Eliza ran through the cabin, ignoring Shay, who was on the pull-out sofa bed, and went straight into Seph’s room. The cabin wasn’t cold, but it wasn’t warm enough to sleep there without wearing something, not that Eliza would care, but I didn’t want to come face to face with my brother’s junk.
There was a huge giggle followed by a loud yell. Shay bolted upright and squealed, Seph’s yell loud enough to wake a sleeping ER doctor who’d just worked forty hours straight.
“Happee Cwistmas!” Eliza had definitely turned up her volume button.
Shay stared at us as if trying to compute exactly where he was or who he was. His dark hair, almost black, was mussed and messy, stuck up like a little boy’s, and his eyes looked bluer than normal. His parents, my step-aunt and uncle, were spending Christmas in Ireland with his mother’s elderly parents. Having the five Green children was going to be too much for them in a small house with no nearby hotels or B & B’s, so they’d all ended up with us.
“This was all her idea.” Killian nodded at me. “I’d have let you had a nice long lie in.”
Shay grinned and I understood why he was going to take Seph’s manwhore crown away. As much as he worked, he took relief in brief flings and one-night stands.
“I can lie-in tomorrow, unless Little Miss has something else planned? The wedding isn’t until the afternoon.” He lay back down again. “Will there be coffee or were we your first victims?”
By now, Max would’ve cleared up his clothes and made coffee, I’d have put my mortgage on it.

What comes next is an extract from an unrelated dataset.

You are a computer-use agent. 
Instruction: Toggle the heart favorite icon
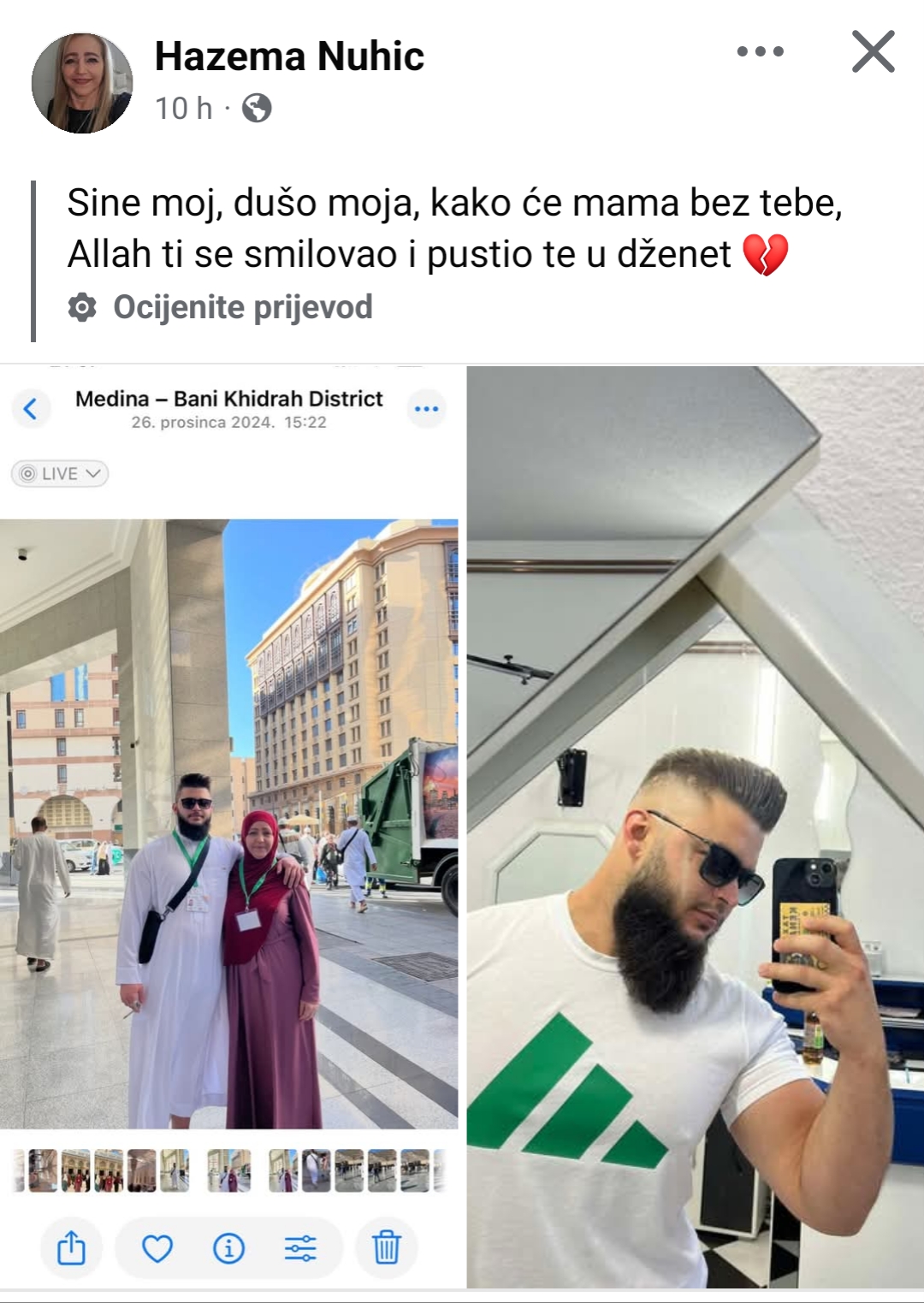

“Mummy, Unkkie Seph said that bad word.” Eliza walked out of Seph’s room, dragging him with her hand. He had creases down the side of his face and was wearing the tattiest pair of sweats I’d ever seen and an old Manchester City T-shirt.
“Now I know why you’re single. If this is your morning look, the girls must run screaming from your place.”
He flipped me the bird. “Next time your daughter’s going to wake me up at the butt crack of dawn, I’ll make sure I’m wearing a suit. Tell me there’s coffee.”
19
Four romance novels – from Payton to Lainey
Marie
The first Christmaswhen Ava was old enough to understand what was going on was magical. That morning, Callum and Seph had been first down, desperate to see if Santa had been. By this point, the eldest three knew that Santa wasn’t real, and they also knew that if they spoiled it for the younger ones, Santa wouldn’t visit them again.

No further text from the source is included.